Without segregating the cases, some of the diseased conditions mentioned in connection with his patients were dyspepsia, characterized by anorexia, acid and bitter eructations, bad taste in the mouth, gaseous distention, gastric weight and pain. Also cephalalgia, chills, vertigo, chloasmic spots, muddy sclerotics and complexion, insomnia, ennui, eczema, psoriasis, dysuria, etc.

He says: “Daily movements of the bowels are no sort of a sign that the colon is not impacted; in fact, the worst cases of costiveness that we ever see are those in which daily movements of the bowels occur. The diagnosis of fecal accumulations is facilitated by inquiring as to the color of the daily discharges. A black or a very dark green color almost always indicates that the feces are ancient. Prompt discharge of food refuse is indicated by more or less yellow color. It would be interesting to inquire why fresh feces are yellow and ancient feces are dark.

“Absorption of the feces from the colon leads to a great many different symptoms; amongst others, anæmia, with its results, sallow or yellow complexion, with its chloasmic spots, furred tongue, foul breath, and muddy sclerotics. Such patients have digestive fermentations to torment them, resulting in flatulent distention, which encroaches on the cavity of the chest, which in excessive cases may cause short and rapid breathing, irregular heart action, disturbed circulation in the brain, with vertigo and headache. An over-distended cæcum, or sigmoid flexure, from pressure, may produce dropsy, numbness or cramps in the right or left lower extremity.

“I have often questioned whether chloasmic spots were not due to fecal absorption. These spots are pigmentary matter deposited under the skin. It is a physiological fact that all pigments originate in the liver. In a condition of health their abnormal deposit we never see. It is only when the patient is not well, in some way, that these spots are noticed. They are infinitely more common in women than in men. It is easy to see that their sedentary life is more apt to lead in them to the filling of the colon. Absorption from the colon produces a poisoned blood, which in turn deranges every organ of the body, among others the liver. It is possible that the action of light, as in photographs, contributes in some way to precipitate the deposits of these chloasmic spots, because we see them chiefly upon the parts of the body exposed to light....

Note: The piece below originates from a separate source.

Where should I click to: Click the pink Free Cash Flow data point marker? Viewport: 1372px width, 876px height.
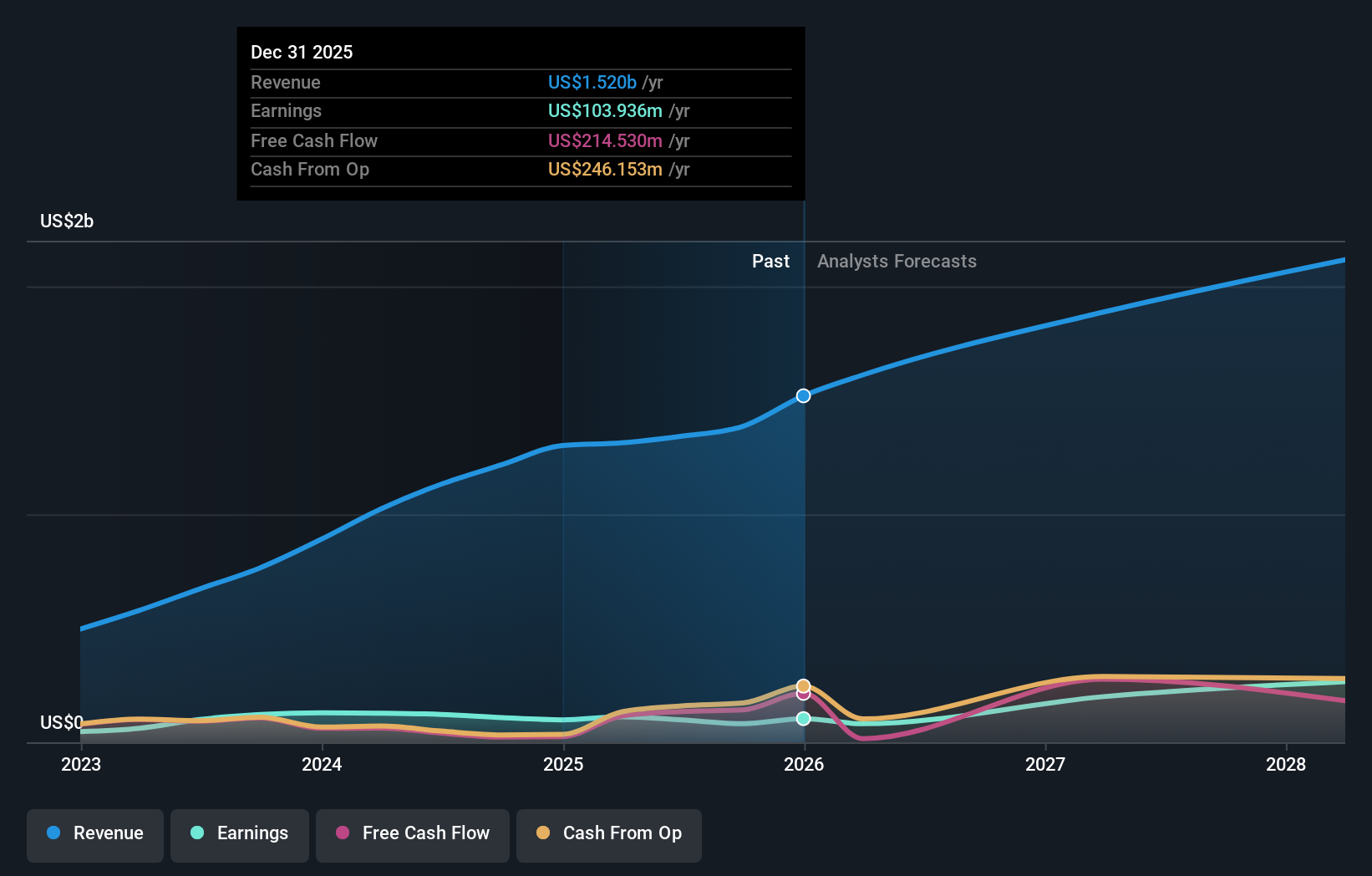(803, 696)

“The use of a long rectal tube is unnecessary. The patient should be placed in a genu-pectoral position, the shoulders thus being lower than the hips. The water will be made to descend while anatomically ascending the intestines. Patients can be made to receive from one to six pints of water in this position without the slightest trouble. One of the effects of the water is to distend the colon, and in that way pressing away the walls of the loculi from the accumulations that fall into the current of water and are passed out while the water is leaving the intestine. The patient will oftentimes complain of severe tormina, checking the current of water for a few seconds, and will be followed by complete relief. The presence of such a strange foreign body in the intestine as hot water in many cases excites prodigious peristaltic activity, thus producing the tormina. Plain hot water is all that is necessary to use; the water should be hot; cold water, or tepid water, will not do. It will produce great suffering. One patient took the flushings for a fortnight, returning vowed she would never use any more because they produced such terrific cramps. Upon inquiry it was found that she was using tepid water. The subsequent use of hot water by her was never followed by a cramp. Upon many patients this large amount of water acts as a vigorous diuretic. Where patients suffer as well from renal insufficiency, I am in the habit of telling them to use a pint or a pint and a half of hot water after the flushing has passed away, and to lie upon the back with hips elevated for half an hour. Thus retaining the water, it will act as a powerful diuretic. Some patients can administer this flushing with greatest ease, while others will develop a most phenomenal awkwardness. I am in the habit of telling patients to kneel in the bath-tub, who are at all awkward about using these flushings.”

REFLEXES.

The lower end of the rectum is richly supplied with both sensory and sympathetic nerves. The sensory greatly predominating at the verge, making it one of the most acutely sensitive surfaces of the body. In ascending upwards the sensory gradually give place to the sympathetic, until little sensibility is imparted by the touch three inches from the entrance in a normal condition.

This accounts for the hidden cause of so many reflexes, having their seat of origin from lesions an inch or more above the anus, where the sensibility is not always sufficiently great to attract attention.

It has been claimed that obscure rectal disorders may so undermine the nervous system by reflex irritation, allowing the inroad of general systemic disease, that many die yearly from this as the primary cause, without ever knowing the source and origin of the fatal malady.